Shaheen Bagh has spawned many a shaheen bagh in other big cities of India – in my city in Kolkata, and others too that those who are not from India will not have heard about. But the one I truly fear for are the Muslim women citizens sitting in the centre of Lucknow the capital of the most populous state of India, which has become infamous for the extraordinary brutality with which the government and police handled the peaceful protests last December. It was a pogrom to drive Muslim residents into oblivion. An unspeakable reign of terror has been initiated in this state so much so that democracy and human rights have become a farce. Suddenly one day the women appeared from nowhere in ones and twos and sat under the central clock tower. They must be the bravest women in all of India. I keep my fingers crossed for them everyday.

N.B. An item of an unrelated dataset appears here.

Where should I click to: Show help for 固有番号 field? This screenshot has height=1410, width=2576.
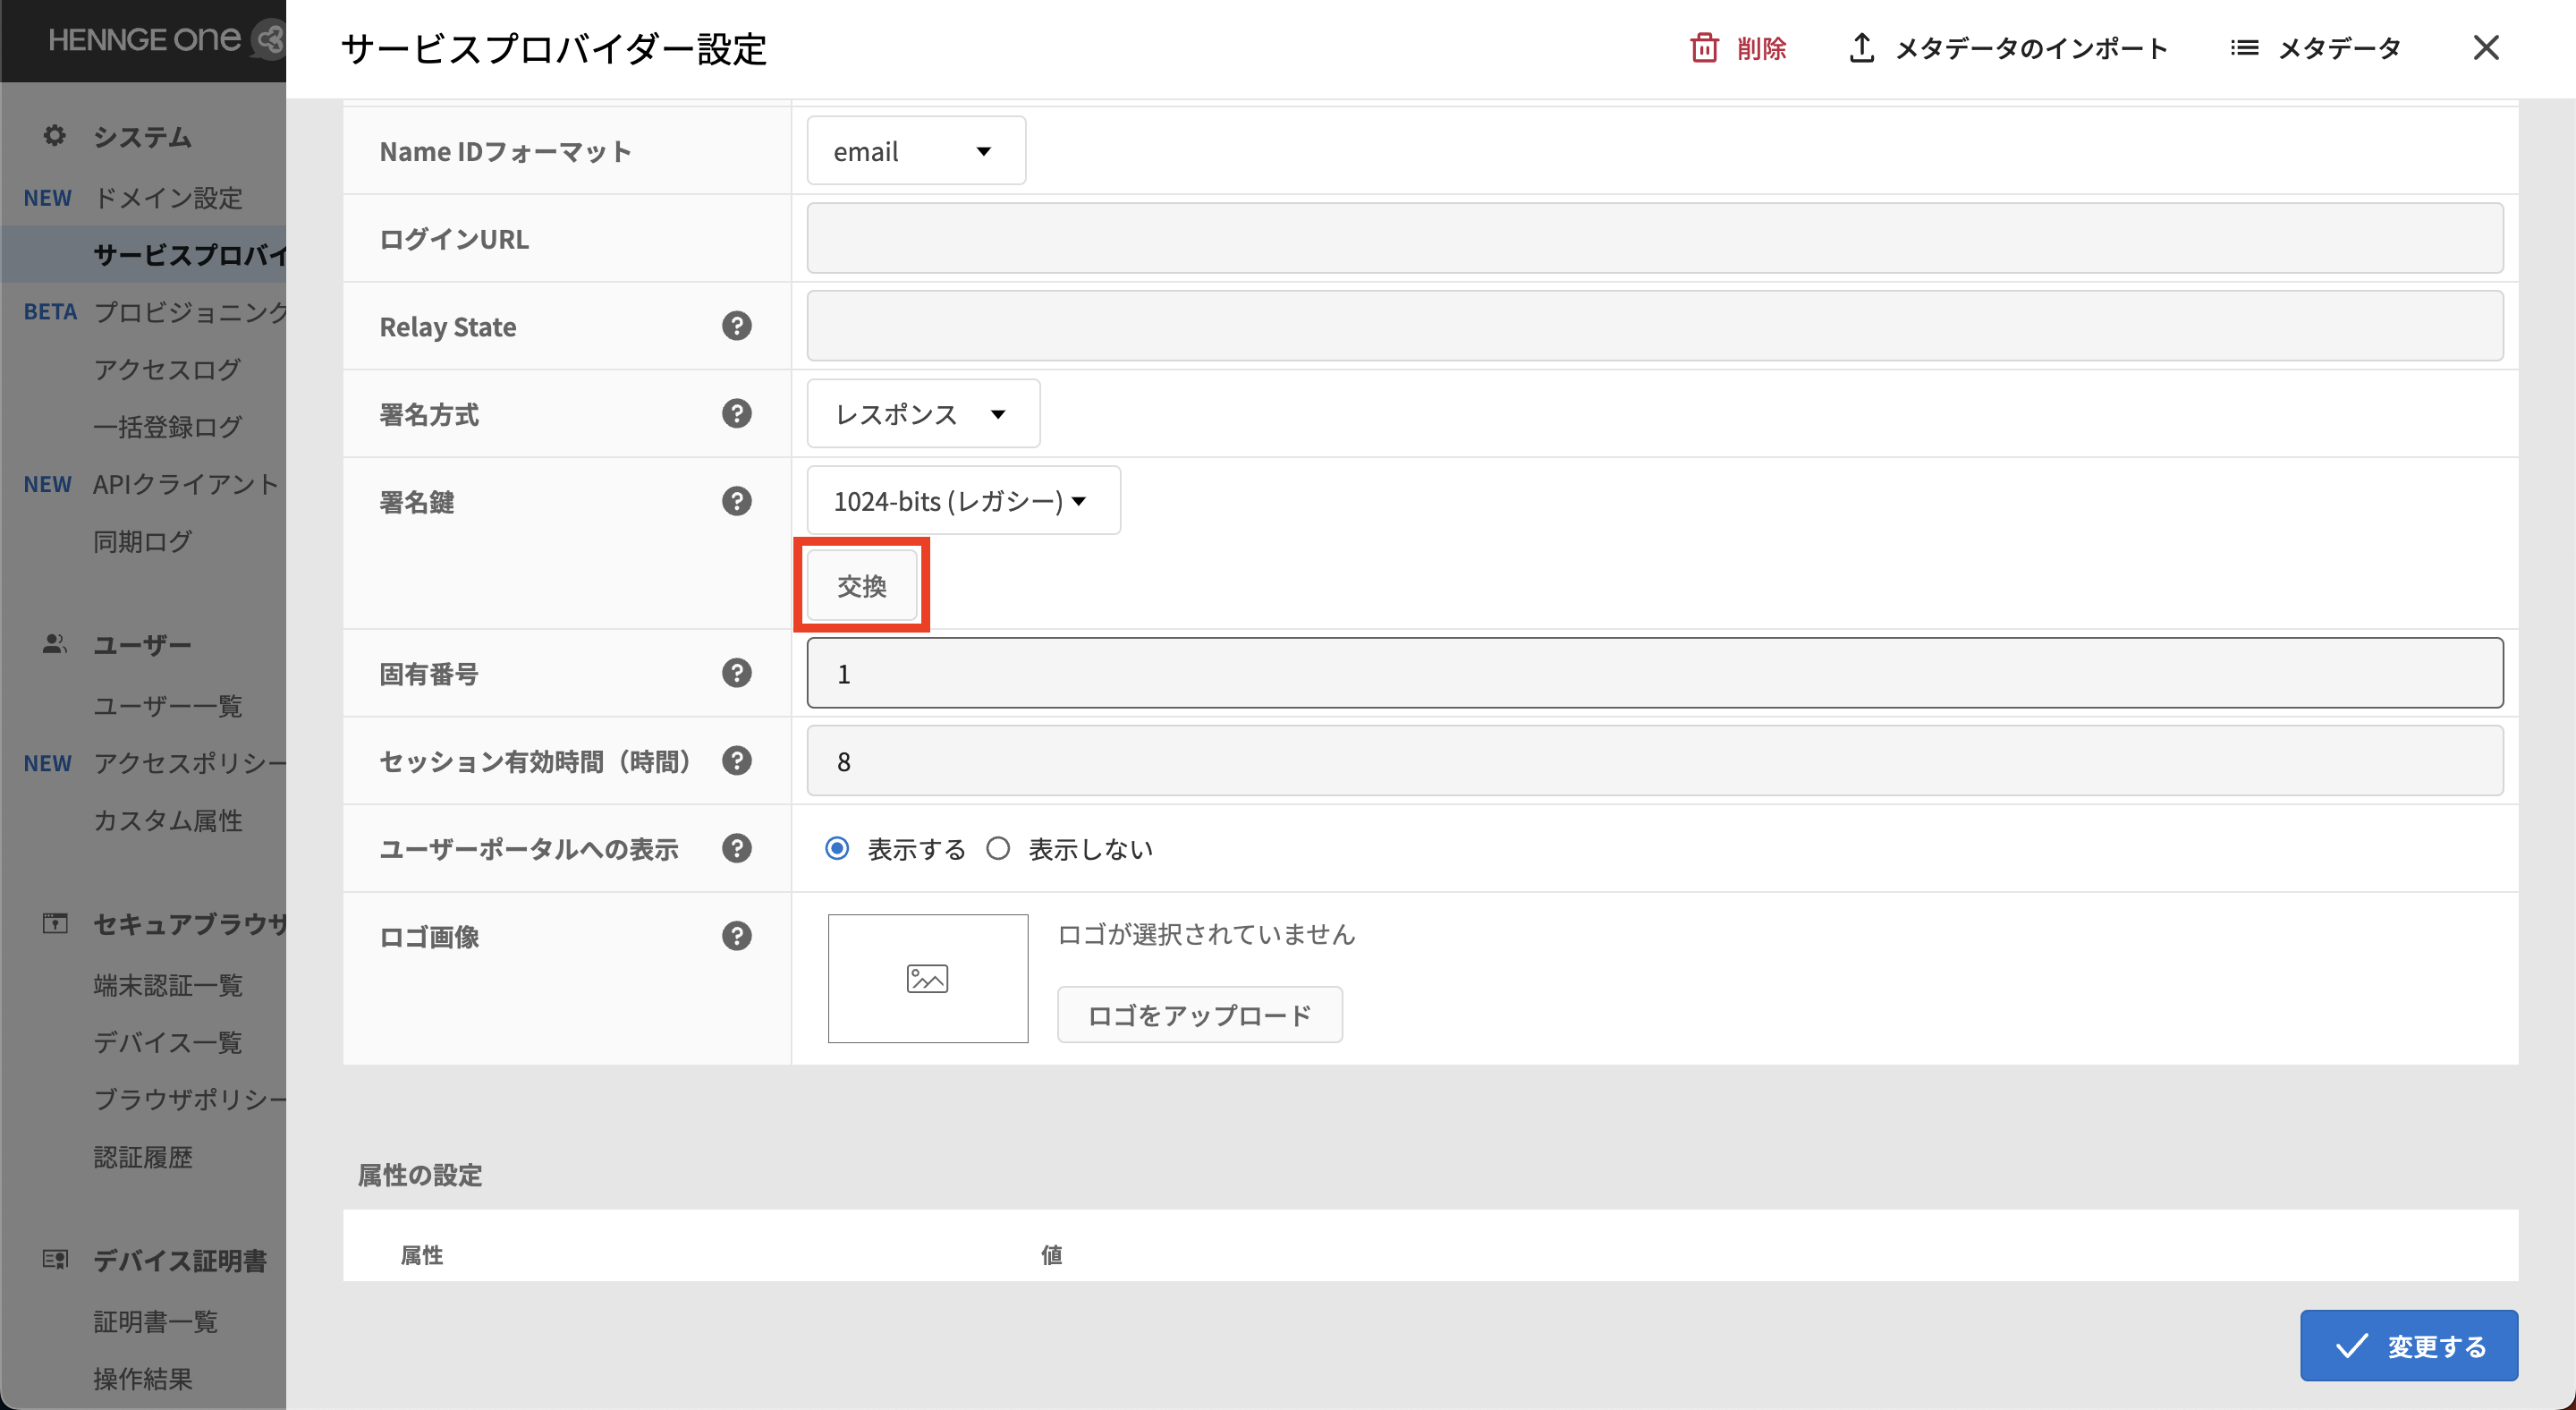pos(736,673)
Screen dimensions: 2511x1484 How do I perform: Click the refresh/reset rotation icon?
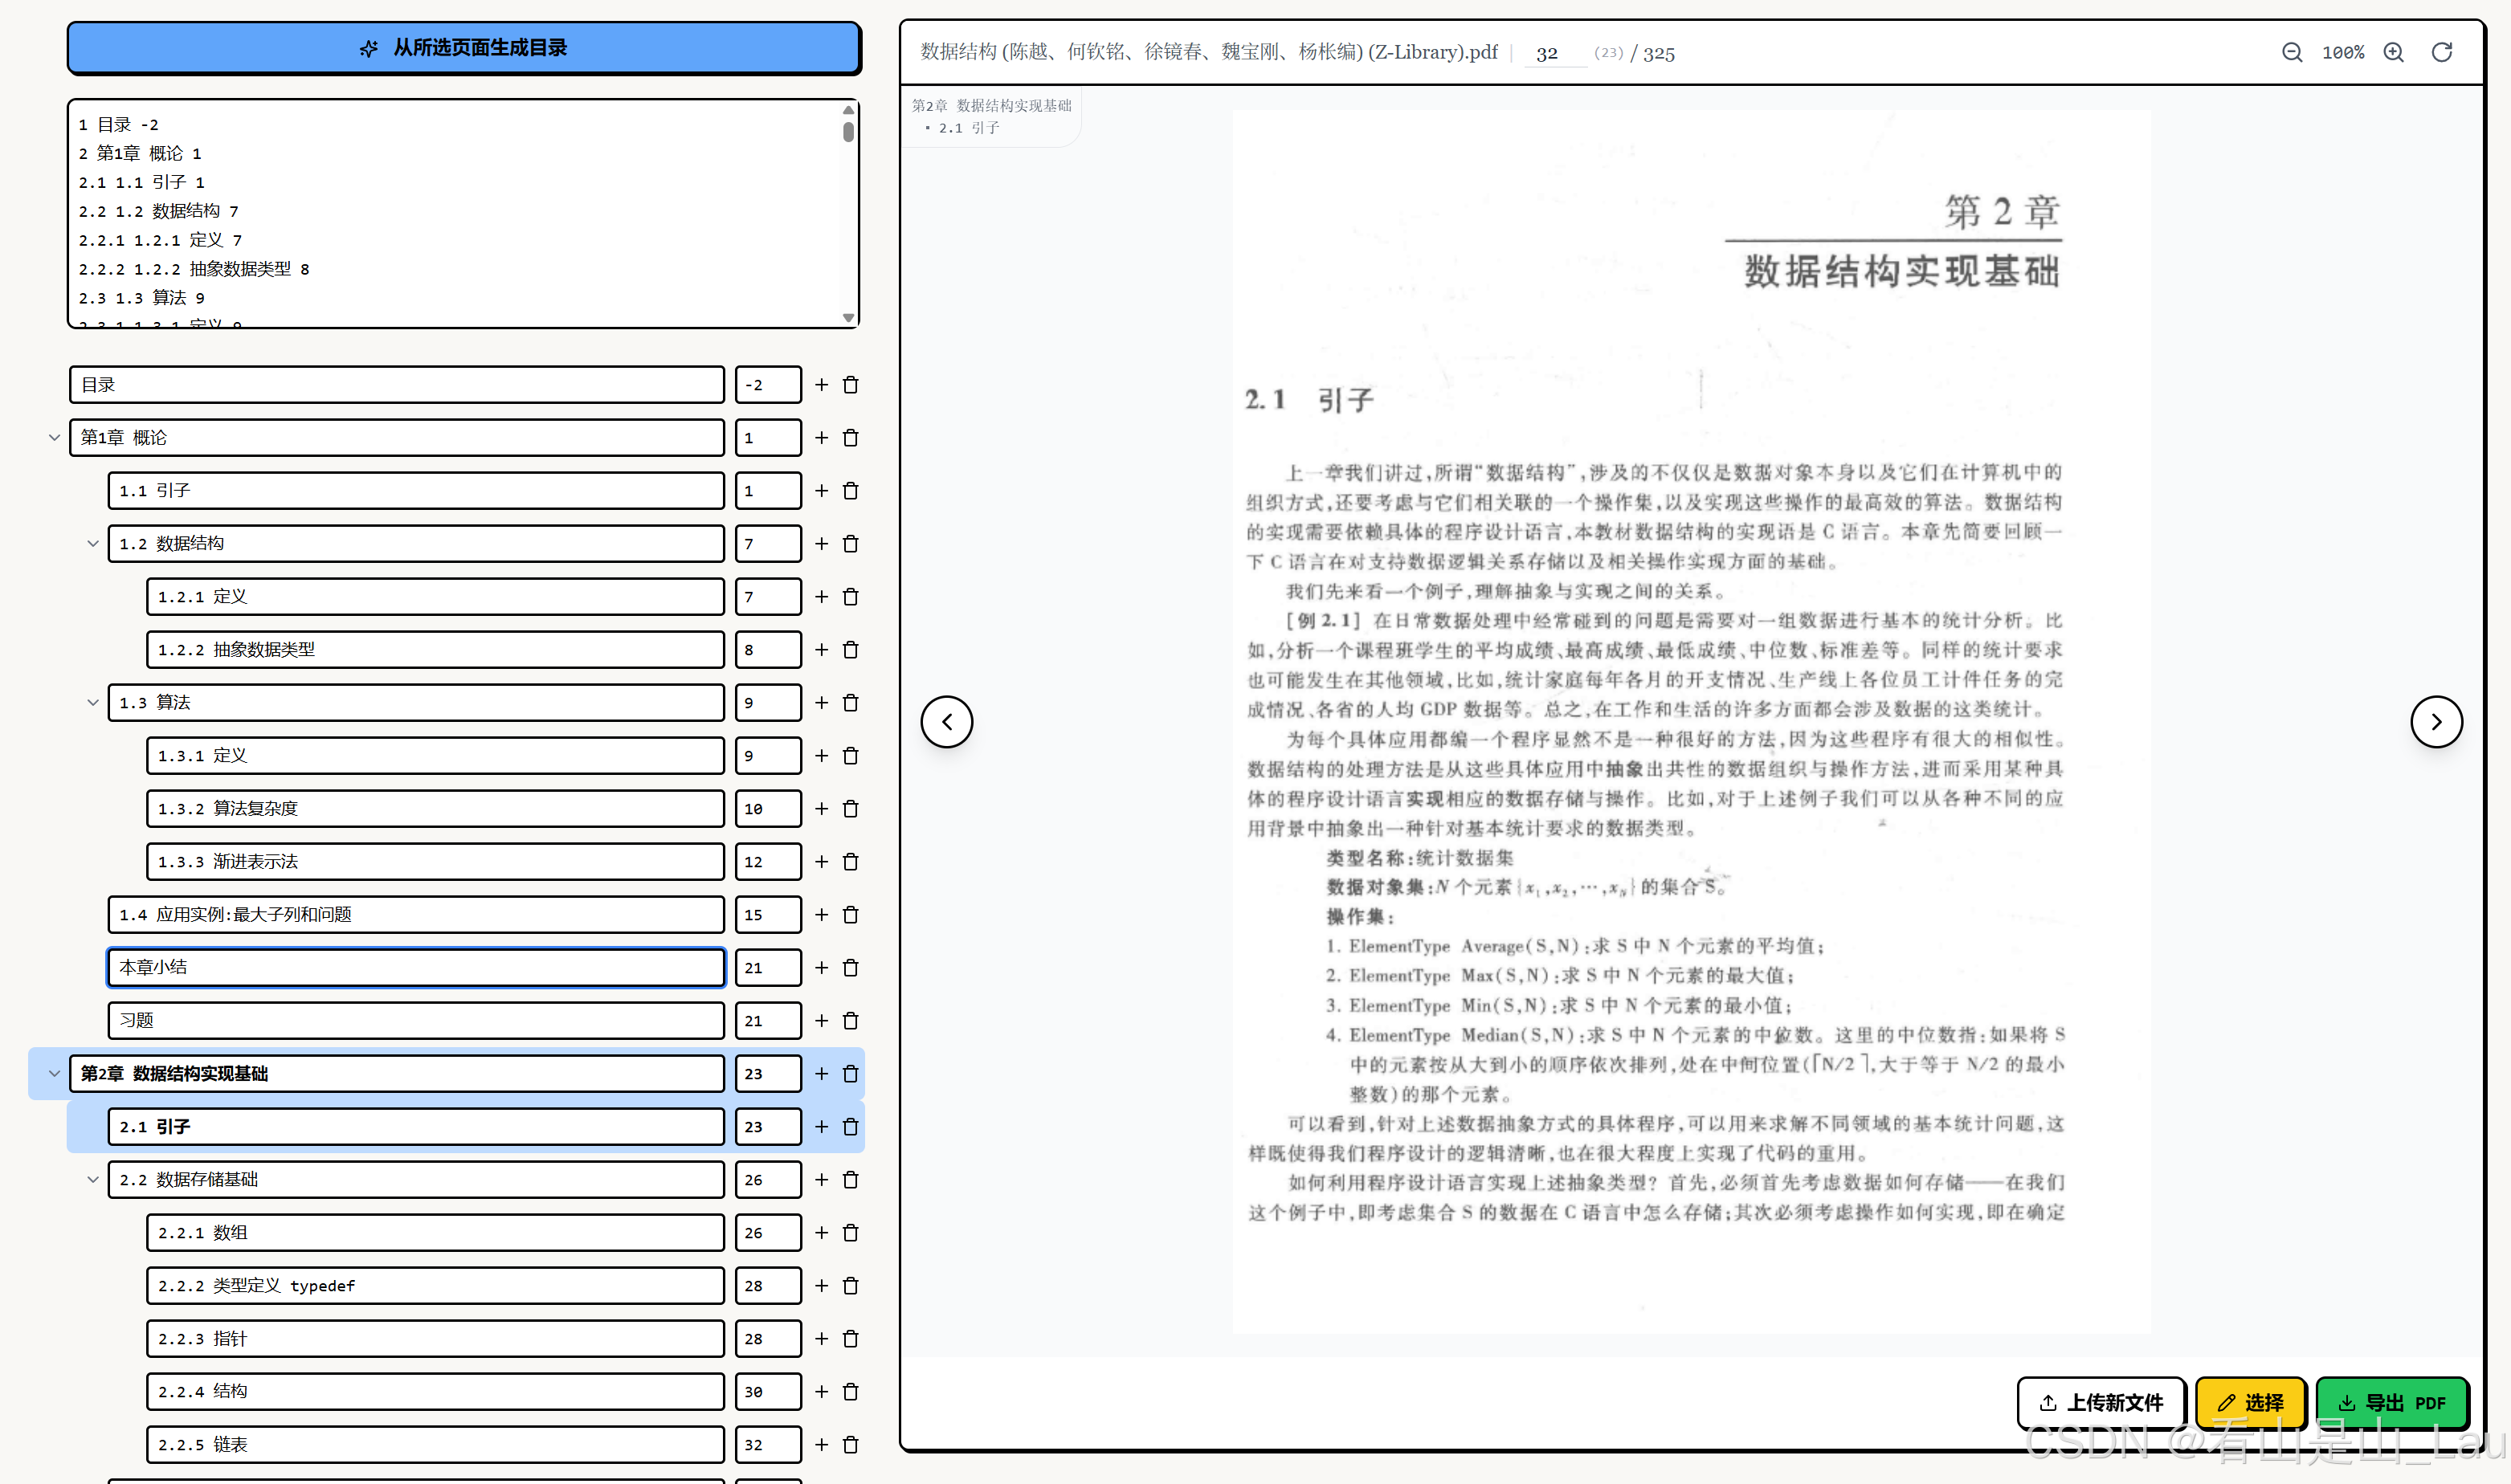point(2441,52)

As I turned westwards I was excited but anxious; excited to see my friends again and anxious as to how I would explain what we were experiencing to them. Having now lived in the west for many decades I have now learned to read the western gaze. Having many dear friends in Europe I have learned to not ‘explain’ India to them. India may be the largest secular democracy but it is ‘imaged’ as traditional and backward; its people slavishly attached to their religion and to primordial ties. There is a lurking suspicion that people like my friends and me are not ‘authentic’ Indian in our espousal of secularism and democracy. We in our democratic aspirations are not like them. And so it was. The coverage in the progressive papers, English and German, while referring to the damage that Modi and his party were causing to the project of democracy nevertheless talked about the Delhi violence as religious wars between Hindus and Muslims (as if this was the natural order of things). It was a pogrom against the minorities, I wanted to scream, by fascists of the Indian kind. Covering India is not a transparent narrative as Edward Said reminded us when talking about Covering Islam (I981). It’s a narrative that has also been ingested and reflected by the Hindu nationalists and extremists of all kinds because these divisions help their cynical cause.
But the citizens’ protests from Lebanon to Chile (more about this in my next blog) are reimagining democracy, recreating the public voice and space in ways that go far beyond the limited exercise of parliamentary democracy. As Kanhaiya Kumar our young politician who popularized the ‘Azadi’ slogan said in his mammoth rally in Patna the capital of Bihar, a state in India on 27 February ‘ The Dadas ( meaning big guys/ don/ patriarch or in plain speak respected elder) of the BJP are now afraid of the Dadis (grandmothers) of Shaheen Bagh’.
March 2, 2020
this is a great script to capture the protest and to let know the other parts of the world what is actually happening. I will share it among people.